Brief 1.
Answer these questions using the childhood memoir about fireflies:
(a) How many years apart in age were the narrator and the brother?
(b) Why did the brother run on his knees during the Sunday afternoon football games?
(c) Where did the narrator place the jar of fireflies once it was brought inside?
Brief 2. Write a continuation of the childhood memoir about fireflies, picking up right after its final sentence.

My childhood memories are full of wonderful warm experiences that I shared with my siblings. And although we were five years apart in age, my brother and I often played together. There were the Sunday afternoon football games where he ran on his knees so as to keep from having an unfair advantage. There were the Saturdays that we built forts in the backyard. Baseball was banished after I failed to catch one of his throws with my hands and instead, caught it with my mouth and ended up with blood everywhere.
But there is one particular night that stands out in my memory. It was summertime because I remember being barefoot in the newly cut grass. We had already bathed and were in fresh pajamas. It was barely dusk and the coming on of night beckoned us outside for one more adventure before going to bed. It was that night that Jim taught me how to catch fireflies. They were lighting up our yard, and so he showed me how to cup my hands around them so as not to hurt them and then to stand in wonder when they flew away blinking their lights into the dark. I was completely fascinated. So, of course, I wanted to capture and keep these little treasures. I took a glass jar and began to deposit the fireflies within. We took them inside and placed them next to my bed.

Extracted data.
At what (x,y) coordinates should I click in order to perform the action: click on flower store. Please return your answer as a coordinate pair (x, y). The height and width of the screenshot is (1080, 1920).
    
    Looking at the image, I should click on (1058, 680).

==

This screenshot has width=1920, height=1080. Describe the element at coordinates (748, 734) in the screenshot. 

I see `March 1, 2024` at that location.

...

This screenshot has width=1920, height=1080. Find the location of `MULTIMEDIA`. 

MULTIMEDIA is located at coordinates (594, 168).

Task output 1.
(a) Five years.
(b) He did it to keep from having an unfair advantage.
(c) Next to the narrator's bed.

Task output 2.
After my mother came to kiss me goodnight, I turned to watch the glow of the tiny insects. But they weren't lighting up. "Jim! Jim! My fireflies must be dead; they are not lighting up." Quietly, Jim tiptoed into my room. "He laughed and said, "Don't you know they can't light up if they can't fly." And so he unscrewed the lid of the jar. I do not remember when Jim left the room, but I do remember falling asleep watching for and seeing those tiny lights blink off and on in my room...filling the darkness with light for just a moment, reminding me of their mysterious presence and ability.
I think perhaps that this is a parable of what God's grace is like. If in our dark wanderings and questions of "Is God with us or not?"--if we will but keep our eyes open in anticipation and not shut them in fear and dread--we will see glimpses of God, moments of joy that will take our breath away and bring tears to our eyes. For faith does not shut its eyes in the darkness. Rather, faith keeps its eyes open and focused and watching for the miracles of grace that punch holes of light and hope into the darkness. (McSween)
So should we be riding in a car together and you were to ask me, "Is God with us or not?" I know what my answer would be. But do you know yours?